Edit: The question can also be interpreted as:
How to generate random coplanar points in a cube?
Here is what I am struggling with: I have a cube, whose origin is $(0,0,0)$ and one edge length is $e$.
I am generating random planes with respect to the equation $z = ax + by + c$ In order to generate planes, I randomly generate $a$, $b$ and $c$ first. After that, I put random points on the planes I have generated.
However, I need my points to be in the cube. But when I generate my planes randomly, most of the times, $z$ coordinate is huge.
For instance: If my cube is $(100 \times 100 \times 100)$ and If I generate $x$ coordinate as 9, then only way for my point to be inside the cube is $(9,0,100)$.
I don't want this for two reasons:
The points are distributed so apart, as in example (I generated $10$ different planes and those are three random points on three of them) \begin{eqnarray} z = 11x + 9y + 5 42 \to (3.00,0.00,38.00)\\ z = 13x + 3y + 2 43 \to (2.00,8.00,52.00)\\ z = 11x + 9y + 5 44 \to (6.00,3.00,98.00) \end{eqnarray} Please suggest an algorithm for me to generate proper planes and random points on those planes.
I have tried the following but still, planes and points are not very well distributed:
I have limited $x$ and $y$ \begin{eqnarray} x < \dfrac{e - c}{a}\\\\ y < \dfrac{e - c}{b}\\ \end{eqnarray} Since $a$ and $b$ are too small, the distribution is not quite equal again. Then I tried to adjust the slopes of the planes by \begin{eqnarray} c < e\\\\ -\dfrac{c}{e} < a < \dfrac{c}{e}\\\\ -\dfrac{c}{e} < b < \dfrac{c}{e}\\ \end{eqnarray} But I get coordinates like $10048$ in a $(100\times100\times100)$ cube.
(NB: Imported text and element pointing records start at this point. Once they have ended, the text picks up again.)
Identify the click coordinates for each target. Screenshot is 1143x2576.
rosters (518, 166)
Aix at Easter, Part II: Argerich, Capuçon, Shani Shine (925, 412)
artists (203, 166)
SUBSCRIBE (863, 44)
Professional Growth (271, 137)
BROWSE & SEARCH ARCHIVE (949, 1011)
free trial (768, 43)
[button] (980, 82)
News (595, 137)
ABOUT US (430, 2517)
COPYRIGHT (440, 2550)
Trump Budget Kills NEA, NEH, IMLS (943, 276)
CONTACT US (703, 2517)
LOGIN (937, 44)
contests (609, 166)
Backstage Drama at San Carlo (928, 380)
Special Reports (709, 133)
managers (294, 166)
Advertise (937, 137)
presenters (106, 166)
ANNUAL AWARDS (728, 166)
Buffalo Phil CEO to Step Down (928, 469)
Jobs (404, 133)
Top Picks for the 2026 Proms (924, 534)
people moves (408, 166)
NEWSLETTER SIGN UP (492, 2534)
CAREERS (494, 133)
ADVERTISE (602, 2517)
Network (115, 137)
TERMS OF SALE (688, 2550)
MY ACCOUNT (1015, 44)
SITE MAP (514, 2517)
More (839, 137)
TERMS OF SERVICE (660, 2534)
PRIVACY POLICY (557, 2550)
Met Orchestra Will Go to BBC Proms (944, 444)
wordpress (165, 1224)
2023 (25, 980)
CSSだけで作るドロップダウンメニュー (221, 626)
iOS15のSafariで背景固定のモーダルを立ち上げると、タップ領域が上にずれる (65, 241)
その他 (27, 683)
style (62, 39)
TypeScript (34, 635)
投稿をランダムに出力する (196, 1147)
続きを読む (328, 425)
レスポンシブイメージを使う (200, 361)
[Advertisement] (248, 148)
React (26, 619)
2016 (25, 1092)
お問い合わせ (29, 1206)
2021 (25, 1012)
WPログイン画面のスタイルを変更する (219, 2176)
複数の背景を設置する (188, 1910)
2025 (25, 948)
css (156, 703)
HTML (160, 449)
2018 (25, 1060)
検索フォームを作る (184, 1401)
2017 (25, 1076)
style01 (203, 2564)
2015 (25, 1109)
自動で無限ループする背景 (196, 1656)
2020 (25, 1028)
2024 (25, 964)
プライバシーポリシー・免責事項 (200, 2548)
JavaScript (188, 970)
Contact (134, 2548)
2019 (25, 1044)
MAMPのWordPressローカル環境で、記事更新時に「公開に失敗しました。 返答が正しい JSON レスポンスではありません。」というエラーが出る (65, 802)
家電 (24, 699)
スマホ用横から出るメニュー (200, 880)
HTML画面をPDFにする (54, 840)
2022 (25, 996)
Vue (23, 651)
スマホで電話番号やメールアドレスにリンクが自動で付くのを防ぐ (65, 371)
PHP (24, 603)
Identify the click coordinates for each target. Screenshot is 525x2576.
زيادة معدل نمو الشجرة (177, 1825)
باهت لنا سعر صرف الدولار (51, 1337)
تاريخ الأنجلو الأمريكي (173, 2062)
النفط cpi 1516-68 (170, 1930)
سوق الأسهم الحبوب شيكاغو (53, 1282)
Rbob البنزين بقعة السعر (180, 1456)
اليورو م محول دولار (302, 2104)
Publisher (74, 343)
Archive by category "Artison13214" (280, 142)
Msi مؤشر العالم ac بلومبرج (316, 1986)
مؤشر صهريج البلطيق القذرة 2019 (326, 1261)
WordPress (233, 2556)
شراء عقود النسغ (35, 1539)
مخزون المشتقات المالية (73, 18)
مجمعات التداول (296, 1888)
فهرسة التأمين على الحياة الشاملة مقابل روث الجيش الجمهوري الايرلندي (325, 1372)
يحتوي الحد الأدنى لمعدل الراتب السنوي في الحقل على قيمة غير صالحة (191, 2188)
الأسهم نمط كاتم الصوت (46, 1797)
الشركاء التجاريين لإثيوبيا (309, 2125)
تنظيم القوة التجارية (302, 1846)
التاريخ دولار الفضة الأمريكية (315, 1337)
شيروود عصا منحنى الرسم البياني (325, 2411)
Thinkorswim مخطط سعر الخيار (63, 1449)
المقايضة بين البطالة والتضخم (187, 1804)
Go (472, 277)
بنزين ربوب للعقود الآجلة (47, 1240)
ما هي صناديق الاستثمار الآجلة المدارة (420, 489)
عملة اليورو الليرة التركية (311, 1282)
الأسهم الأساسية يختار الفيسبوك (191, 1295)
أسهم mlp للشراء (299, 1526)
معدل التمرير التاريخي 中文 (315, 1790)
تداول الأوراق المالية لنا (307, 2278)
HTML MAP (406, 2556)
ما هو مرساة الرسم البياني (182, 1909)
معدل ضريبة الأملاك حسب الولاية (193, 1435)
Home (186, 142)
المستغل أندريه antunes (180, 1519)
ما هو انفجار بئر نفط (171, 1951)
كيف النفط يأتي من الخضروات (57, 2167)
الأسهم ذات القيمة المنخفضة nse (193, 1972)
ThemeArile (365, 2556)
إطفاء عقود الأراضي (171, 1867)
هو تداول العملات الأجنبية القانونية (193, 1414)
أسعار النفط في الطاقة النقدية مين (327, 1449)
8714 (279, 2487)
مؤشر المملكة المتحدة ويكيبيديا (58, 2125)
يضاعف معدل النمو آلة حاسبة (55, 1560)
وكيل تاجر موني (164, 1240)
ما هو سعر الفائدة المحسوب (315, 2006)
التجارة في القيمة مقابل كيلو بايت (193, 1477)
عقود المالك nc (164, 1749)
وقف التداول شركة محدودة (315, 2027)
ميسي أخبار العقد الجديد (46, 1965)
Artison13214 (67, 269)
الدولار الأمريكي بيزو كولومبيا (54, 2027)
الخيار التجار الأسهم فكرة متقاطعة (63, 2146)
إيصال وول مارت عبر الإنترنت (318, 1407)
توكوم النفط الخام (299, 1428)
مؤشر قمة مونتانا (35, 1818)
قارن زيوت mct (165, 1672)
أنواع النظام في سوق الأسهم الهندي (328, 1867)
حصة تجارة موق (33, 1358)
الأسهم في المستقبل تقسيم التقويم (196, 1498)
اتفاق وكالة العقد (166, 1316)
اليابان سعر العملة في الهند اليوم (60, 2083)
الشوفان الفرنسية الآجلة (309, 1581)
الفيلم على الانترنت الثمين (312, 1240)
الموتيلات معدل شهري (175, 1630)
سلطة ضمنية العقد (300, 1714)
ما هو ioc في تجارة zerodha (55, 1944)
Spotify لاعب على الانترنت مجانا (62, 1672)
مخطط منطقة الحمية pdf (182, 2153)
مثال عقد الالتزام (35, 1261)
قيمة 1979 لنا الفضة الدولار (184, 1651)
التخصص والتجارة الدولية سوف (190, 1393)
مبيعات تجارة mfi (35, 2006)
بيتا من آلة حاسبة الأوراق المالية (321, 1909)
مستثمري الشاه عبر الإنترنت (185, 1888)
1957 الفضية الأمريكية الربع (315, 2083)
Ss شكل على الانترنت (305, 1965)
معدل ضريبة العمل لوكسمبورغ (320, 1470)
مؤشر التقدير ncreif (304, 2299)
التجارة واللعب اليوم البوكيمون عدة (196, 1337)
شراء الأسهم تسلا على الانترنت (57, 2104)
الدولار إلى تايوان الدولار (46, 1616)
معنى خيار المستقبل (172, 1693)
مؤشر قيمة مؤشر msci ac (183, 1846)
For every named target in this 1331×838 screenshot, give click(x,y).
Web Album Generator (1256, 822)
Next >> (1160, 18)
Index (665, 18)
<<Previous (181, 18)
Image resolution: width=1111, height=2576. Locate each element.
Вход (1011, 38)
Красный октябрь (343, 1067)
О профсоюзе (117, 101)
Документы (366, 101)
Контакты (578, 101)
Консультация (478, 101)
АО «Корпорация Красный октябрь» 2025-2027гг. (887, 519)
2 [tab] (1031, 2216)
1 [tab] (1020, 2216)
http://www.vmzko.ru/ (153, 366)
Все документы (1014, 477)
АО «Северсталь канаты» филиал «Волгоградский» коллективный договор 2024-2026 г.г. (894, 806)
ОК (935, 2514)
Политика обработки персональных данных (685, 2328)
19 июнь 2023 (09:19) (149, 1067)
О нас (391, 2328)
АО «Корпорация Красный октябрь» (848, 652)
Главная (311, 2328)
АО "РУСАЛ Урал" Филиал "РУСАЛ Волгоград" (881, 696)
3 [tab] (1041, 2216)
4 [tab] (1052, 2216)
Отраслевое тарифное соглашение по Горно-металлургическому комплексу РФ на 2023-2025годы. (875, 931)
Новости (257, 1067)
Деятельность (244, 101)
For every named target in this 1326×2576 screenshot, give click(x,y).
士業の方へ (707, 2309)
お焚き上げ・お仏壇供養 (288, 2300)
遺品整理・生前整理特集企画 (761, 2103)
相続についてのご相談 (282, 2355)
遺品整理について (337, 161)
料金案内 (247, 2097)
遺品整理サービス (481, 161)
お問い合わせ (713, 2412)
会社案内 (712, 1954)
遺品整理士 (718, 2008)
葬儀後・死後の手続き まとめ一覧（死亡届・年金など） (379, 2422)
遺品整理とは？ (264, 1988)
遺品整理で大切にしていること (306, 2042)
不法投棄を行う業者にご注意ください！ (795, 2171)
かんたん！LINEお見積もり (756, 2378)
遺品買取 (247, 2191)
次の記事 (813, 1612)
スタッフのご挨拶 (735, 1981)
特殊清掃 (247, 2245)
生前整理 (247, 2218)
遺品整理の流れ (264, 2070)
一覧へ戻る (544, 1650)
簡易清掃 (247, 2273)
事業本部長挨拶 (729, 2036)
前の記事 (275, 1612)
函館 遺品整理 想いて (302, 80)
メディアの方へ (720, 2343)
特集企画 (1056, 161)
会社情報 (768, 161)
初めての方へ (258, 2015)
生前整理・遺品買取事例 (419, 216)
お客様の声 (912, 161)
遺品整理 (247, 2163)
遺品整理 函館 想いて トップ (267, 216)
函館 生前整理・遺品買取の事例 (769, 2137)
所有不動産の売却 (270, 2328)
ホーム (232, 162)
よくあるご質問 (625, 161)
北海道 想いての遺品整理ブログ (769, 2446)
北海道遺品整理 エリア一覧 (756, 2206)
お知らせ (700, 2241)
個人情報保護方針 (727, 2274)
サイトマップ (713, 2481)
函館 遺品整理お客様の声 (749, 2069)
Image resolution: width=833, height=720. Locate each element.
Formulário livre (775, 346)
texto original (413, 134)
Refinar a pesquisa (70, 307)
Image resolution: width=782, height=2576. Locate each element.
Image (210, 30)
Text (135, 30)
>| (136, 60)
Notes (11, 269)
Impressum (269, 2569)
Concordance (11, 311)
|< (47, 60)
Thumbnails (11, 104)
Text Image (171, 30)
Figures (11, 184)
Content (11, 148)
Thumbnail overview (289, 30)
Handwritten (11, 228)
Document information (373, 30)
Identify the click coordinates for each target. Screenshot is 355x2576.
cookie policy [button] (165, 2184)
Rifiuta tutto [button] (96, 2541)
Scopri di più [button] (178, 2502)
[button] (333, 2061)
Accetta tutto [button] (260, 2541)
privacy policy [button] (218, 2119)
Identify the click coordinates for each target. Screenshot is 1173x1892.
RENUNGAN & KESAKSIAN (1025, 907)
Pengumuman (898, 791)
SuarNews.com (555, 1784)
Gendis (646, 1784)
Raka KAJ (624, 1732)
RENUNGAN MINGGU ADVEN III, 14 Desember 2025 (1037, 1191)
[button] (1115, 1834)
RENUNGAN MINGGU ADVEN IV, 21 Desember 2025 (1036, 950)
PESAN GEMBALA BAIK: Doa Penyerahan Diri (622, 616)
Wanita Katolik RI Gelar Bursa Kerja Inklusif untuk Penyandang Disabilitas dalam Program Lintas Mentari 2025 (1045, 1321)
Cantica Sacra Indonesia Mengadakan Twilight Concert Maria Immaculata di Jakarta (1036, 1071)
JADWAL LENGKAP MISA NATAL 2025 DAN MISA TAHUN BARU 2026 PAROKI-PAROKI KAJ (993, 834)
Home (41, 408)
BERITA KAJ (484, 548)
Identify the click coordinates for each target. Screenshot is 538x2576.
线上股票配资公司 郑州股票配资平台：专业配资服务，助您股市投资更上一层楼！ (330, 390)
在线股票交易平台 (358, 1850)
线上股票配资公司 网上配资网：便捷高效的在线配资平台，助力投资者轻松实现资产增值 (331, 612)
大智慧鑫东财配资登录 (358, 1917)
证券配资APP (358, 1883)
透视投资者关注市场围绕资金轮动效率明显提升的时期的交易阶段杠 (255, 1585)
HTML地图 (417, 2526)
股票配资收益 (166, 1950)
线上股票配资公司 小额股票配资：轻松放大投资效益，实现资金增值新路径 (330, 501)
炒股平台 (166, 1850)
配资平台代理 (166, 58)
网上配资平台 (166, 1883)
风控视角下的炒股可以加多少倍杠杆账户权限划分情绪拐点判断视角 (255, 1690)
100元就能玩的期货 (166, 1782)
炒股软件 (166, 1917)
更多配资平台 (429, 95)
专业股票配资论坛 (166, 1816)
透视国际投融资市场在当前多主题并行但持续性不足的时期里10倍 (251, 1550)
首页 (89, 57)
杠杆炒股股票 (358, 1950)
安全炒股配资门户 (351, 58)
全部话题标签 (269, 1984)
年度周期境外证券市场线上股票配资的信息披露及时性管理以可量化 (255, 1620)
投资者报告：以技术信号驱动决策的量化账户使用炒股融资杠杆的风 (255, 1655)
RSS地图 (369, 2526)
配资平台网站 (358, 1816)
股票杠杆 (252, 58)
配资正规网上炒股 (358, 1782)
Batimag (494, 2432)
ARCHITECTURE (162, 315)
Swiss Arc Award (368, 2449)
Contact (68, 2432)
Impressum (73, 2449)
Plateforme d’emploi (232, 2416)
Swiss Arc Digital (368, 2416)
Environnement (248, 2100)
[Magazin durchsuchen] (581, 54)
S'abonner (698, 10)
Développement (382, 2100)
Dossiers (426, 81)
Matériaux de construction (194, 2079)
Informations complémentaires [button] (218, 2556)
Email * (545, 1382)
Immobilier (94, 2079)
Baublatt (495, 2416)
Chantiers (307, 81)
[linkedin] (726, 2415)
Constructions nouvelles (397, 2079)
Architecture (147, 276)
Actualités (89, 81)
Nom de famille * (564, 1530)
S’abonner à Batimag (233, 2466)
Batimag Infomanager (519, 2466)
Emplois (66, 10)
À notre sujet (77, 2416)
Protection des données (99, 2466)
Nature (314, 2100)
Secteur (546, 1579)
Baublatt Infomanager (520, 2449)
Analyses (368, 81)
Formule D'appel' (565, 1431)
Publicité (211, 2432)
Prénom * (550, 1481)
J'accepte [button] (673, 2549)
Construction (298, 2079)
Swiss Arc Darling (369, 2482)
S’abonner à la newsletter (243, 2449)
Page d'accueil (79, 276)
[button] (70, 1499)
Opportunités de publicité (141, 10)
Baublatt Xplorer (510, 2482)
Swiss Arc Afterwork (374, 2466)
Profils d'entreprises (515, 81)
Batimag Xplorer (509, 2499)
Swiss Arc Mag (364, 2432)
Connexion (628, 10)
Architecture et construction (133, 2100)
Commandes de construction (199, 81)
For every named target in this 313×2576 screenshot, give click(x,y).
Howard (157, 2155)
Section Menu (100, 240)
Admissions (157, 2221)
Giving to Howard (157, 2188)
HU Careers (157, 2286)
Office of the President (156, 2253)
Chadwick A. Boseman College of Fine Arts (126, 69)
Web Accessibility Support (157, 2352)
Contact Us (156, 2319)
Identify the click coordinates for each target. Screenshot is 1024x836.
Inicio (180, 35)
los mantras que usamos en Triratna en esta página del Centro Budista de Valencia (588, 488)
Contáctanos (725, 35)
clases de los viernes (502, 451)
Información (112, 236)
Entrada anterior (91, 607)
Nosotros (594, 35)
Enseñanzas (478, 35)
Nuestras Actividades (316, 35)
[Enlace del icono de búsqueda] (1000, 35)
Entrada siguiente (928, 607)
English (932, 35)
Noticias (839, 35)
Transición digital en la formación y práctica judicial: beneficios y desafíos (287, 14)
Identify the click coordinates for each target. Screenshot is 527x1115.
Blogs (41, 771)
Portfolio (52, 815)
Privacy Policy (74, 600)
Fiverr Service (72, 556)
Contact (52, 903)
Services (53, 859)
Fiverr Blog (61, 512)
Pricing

Please help me to solve this problem.
I am describing a basic approach skipping some details. If you need additional steps, just ask...
First, I suggest you use the following method to generate a random plane which intersects the cube.
Randomly choose a point in the cube $p=(x,y,z)$. You can do this easily by generating three random numbers from 0 to 100. Then generate a random vector $v=(a,b,c)$. You can do this by choosing three random numbers from 0 to 1 and the normalize $v$ to unit length. You can define your plane as passing through $p$ and normal to $v$.
Second, define a transformation from the $x-y-z$ coordinates to a system whose origin is $p$ and whose $x-y$ plane maps to your plane and the $z$ axis maps to $v$. Then, randomly generate your random points in the $x-y$ plane as (x,y,0) using the range $\pm 100\sqrt{3}$. Then, transform them to the plane using your transformation.
Third, test each point to see if it is in the cube. You will have to throw out some points, but this method should give you a uniform distribution of points on a plane in the cube.
EDIT
Second idea: You could also generate a cloud of points and project them onto your plane.
EDIT2
Third idea: Based on the comment of @Ragnar, you could generate three random points within the cube. Let's call them $p_1$, $p_2$, $p_3$. You can then generate a basis for the plane as follows. First define the normal vector.
$$n = (p_2 - p_1)\times(p_3-p_1)$$
Then define your basis as:
$$v_1 = (p_2 - p_1)/\|p_2 - p_1\|$$
and
$$v_2 = n \times v_1$$
Then you can generate random points with two random numbers $(a,b)$ using the range $\pm\sqrt{100}$ as follows:
$$p = a v_1 + b v_2$$
Then if $p$ is in the cube, keep it, if not roll the dice again.